The Democratic Republic of Congo is Back on the Front Page
from Africa in Transition and Africa Program

The Democratic Republic of Congo is Back on the Front Page

UN peacekeepers secure the scene where the Italian ambassador to the Democratic Republic of Congo, Luca Attanasio, and two others were killed in an attempted kidnapping when their convoy was attacked in Ruhimba village, eastern DRC, on February 22, 2021.
UN peacekeepers secure the scene where the Italian ambassador to the Democratic Republic of Congo, Luca Attanasio, and two others were killed in an attempted kidnapping when their convoy was attacked in Ruhimba village, eastern DRC, on February 22, 2021. Sammy Mupfuni/Reuters

The killing of the Italian ambassador to the Democratic Republic of Congo (DRC) and the lifting of U.S. Treasury sanctions against an Israeli businessman accused of mining-related corruption in the final hours of the Trump administration has again focused international attention on the interlocking crises in the DRC.

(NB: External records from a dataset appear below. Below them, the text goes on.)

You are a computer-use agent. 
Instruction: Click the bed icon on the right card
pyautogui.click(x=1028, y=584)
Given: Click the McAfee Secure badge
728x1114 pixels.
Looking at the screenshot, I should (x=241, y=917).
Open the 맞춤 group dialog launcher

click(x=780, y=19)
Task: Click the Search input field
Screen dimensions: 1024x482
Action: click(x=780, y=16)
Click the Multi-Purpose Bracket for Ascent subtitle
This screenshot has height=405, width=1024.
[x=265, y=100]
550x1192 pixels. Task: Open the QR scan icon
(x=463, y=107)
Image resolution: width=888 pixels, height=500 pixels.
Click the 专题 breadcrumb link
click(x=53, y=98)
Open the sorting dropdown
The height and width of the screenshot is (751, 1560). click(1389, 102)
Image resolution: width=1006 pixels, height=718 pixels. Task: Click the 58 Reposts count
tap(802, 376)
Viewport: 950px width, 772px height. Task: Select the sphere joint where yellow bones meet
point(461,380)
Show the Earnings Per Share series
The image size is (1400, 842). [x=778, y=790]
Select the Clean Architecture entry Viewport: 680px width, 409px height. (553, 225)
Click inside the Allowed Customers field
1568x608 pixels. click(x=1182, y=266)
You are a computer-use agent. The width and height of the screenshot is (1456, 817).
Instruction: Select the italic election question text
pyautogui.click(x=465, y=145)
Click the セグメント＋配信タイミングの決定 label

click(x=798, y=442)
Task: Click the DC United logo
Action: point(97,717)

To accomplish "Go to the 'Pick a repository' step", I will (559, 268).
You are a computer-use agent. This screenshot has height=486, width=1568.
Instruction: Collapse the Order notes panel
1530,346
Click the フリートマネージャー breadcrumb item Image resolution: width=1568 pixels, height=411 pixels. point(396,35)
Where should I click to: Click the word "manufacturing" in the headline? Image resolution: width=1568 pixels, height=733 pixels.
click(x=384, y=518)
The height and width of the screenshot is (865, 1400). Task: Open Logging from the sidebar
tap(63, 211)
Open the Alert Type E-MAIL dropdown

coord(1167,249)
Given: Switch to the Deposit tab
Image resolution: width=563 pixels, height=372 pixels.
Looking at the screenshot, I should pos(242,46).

Italian Amb. Luca Attanasio was killed when the World Food Programme caravan he was part of was stopped en route to a school feeding program in Rutshuru, near Goma, in eastern Congo. (His driver and bodyguard were also killed.) The DRC authorities are claiming that the perpetrators were part of the Democratic Forces for the Liberation of Rwanda (FDLR); the militia denies it. The FDLR, one of some 120 separate armed groups [PDF] operating in eastern Congo, is associated with the Rwandan cabal that led the 1994 Rwandan genocide; Congolese officials frequently blame it for atrocities in eastern Congo.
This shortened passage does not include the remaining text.